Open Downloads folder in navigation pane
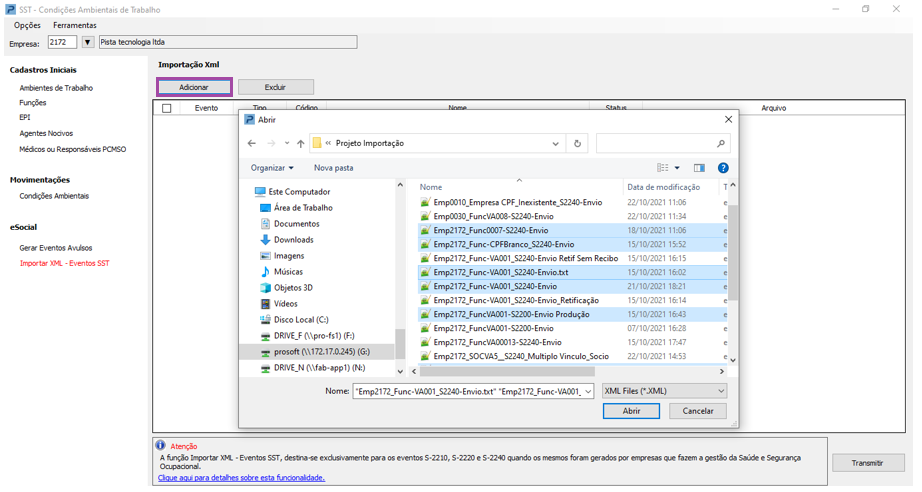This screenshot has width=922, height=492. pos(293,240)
————————
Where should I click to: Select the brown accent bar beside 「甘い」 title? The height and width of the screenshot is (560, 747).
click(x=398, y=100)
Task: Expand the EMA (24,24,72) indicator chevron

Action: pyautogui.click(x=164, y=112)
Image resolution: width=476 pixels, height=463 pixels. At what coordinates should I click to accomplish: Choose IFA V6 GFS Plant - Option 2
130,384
————————
(PROBLEM DESCRIPTION) How many lines of the data above contain the word "should"? Reply with the number alone.

(EXERCISE OUTPUT) 2